Serena Williams, adalid del feminismo

‘¿Por qué no se alude a Federer como el mejor atleta masculino de todos los tiempos?’ Serena escribe una carta abierta a todas las mujeres abogando por la igualdad.

Serena Williams
Serena Williams

Cada vez que habla Serena Williams hay que escucharla y cada vez que escribe, hay que leerla. La gran dominadora del tenis femenino en el siglo XXI y una de las grandes leyendas del tenis mundial no solo quiere ser un ejemplo y un motivo de lucha para muchas y muchos que anhelan conseguir los éxitos de la americana. También quiere ser la bandera de una particular y larga lucha: La de la igualdad de sexos. La californiana ha escrito de su puño y letra una carta abierta que espera sirva de inspiración a muchas mujeres que como ella, sienten que queda mucho camino por recorrer para alcanzar un mundo realmente igualitario, donde no se tenga por menos a la mujer con respecto del hombre. Sin más preámbulos os dejamos con la carta de la ex número uno del mundo, llena de fuerza y sentimiento y que recoge theguardian.com de la revista Porter Magazine’s.

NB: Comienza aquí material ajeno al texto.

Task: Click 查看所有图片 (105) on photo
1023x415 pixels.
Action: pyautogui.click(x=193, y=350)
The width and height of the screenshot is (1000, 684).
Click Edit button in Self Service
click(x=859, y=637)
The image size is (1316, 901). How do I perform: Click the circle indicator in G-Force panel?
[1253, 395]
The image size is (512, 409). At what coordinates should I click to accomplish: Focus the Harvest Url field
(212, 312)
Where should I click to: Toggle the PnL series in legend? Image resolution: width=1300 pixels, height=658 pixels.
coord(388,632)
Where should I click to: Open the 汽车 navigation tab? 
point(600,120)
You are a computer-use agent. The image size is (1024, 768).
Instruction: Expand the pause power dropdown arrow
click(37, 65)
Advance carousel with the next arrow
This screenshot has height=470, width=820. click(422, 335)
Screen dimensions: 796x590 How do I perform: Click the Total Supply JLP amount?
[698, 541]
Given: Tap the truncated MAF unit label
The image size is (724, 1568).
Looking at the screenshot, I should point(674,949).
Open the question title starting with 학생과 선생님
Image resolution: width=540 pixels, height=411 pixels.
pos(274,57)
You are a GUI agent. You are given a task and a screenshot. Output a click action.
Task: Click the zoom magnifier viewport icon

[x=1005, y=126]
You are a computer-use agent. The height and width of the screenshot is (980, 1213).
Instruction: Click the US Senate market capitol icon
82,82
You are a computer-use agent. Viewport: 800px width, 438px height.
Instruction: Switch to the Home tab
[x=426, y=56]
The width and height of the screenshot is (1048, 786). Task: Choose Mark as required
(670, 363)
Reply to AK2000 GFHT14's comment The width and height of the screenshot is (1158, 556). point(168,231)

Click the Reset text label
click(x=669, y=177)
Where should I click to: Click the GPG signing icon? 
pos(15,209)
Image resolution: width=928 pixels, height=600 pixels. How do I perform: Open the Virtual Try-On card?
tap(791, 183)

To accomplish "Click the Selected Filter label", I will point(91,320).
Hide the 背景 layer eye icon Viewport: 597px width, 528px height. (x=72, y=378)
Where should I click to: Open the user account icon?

Para todas las increíbles mujeres que luchan por la excelencia,

Cuando era pequeña, tenía un sueño. Estoy segura de que tú también lo tenías. Mi sueño no era como el de un niño normal, mi sueño era ser la mejor tenista del mundo. No la mejor tenista femenina del mundo.

Fui afortunada de tener una familia que apoyó mi sueño y me animó a perseguirlo. Aprendí a no tener miedo. Aprendí lo importante que es luchar por un sueño y más aún, por un gran sueño. Mi lucha comenzó cuando tenía tres años y desde entonces no he descansado.

Pero como bien sabemos, muchas mujeres a menudo no son apoyadas lo suficiente o son disuadidas de poder elegir su propio camino. Espero que juntas podamos cambiar eso. Para mí, era una cuestión de resistencia. Lo que otros consideraron como defectos o inconvenientes sobre mí (mi raza, mi sexo), yo lo entendí como potencial para mi éxito. Nunca dejé que nada ni nadie me definiera. Yo controlaba mi futuro.

Por lo que cuando el tema de la igualdad de salarios aparece, me frustro porque sé de primera mano que, como tú, he hecho el mismo trabajo y he puesto el mismo sacrificio que nuestros equivalentes masculinos. No querría nunca que a mi hija se le pagara menos que a mi hijo por hacer el mismo trabajo. Ni tú tampoco.

Como sabemos, las mujeres tenemos que superar muchos obstáculos en nuestro camino hacia el éxito. Uno de esos obstáculos es la manera en la que se nos recuerda que no somos hombres, como si supusiera un defecto. La gente alude a mí como una de las más grandes atletas femeninas de la historia. ¿Aluden a LeBron como uno de los mejores atletas masculinos? ¿Y a Tiger? ¿Y a Federer? ¿A ellos por qué no? Obviamente porque no son mujeres. No debemos permitir que esto sea indiscutible. Siempre debemos ser juzgamos por nuestros logros, no por nuestro sexo.

Por todo lo que he conseguido en mi vida, estoy profundamente agradecida por haber experimentado los altos y bajos que son fruto del éxito. Es mi esperanza que mi historia, y la tuya, sirva de inspiración a todas las mujeres jóvenes para que peleen por cosas grandes y persigan sus sueños con una firme decisión. Tenemos que continuar soñando en grande y así, fortalecer a la siguiente generación de mujeres para que sean de verdad valientes en sus metas.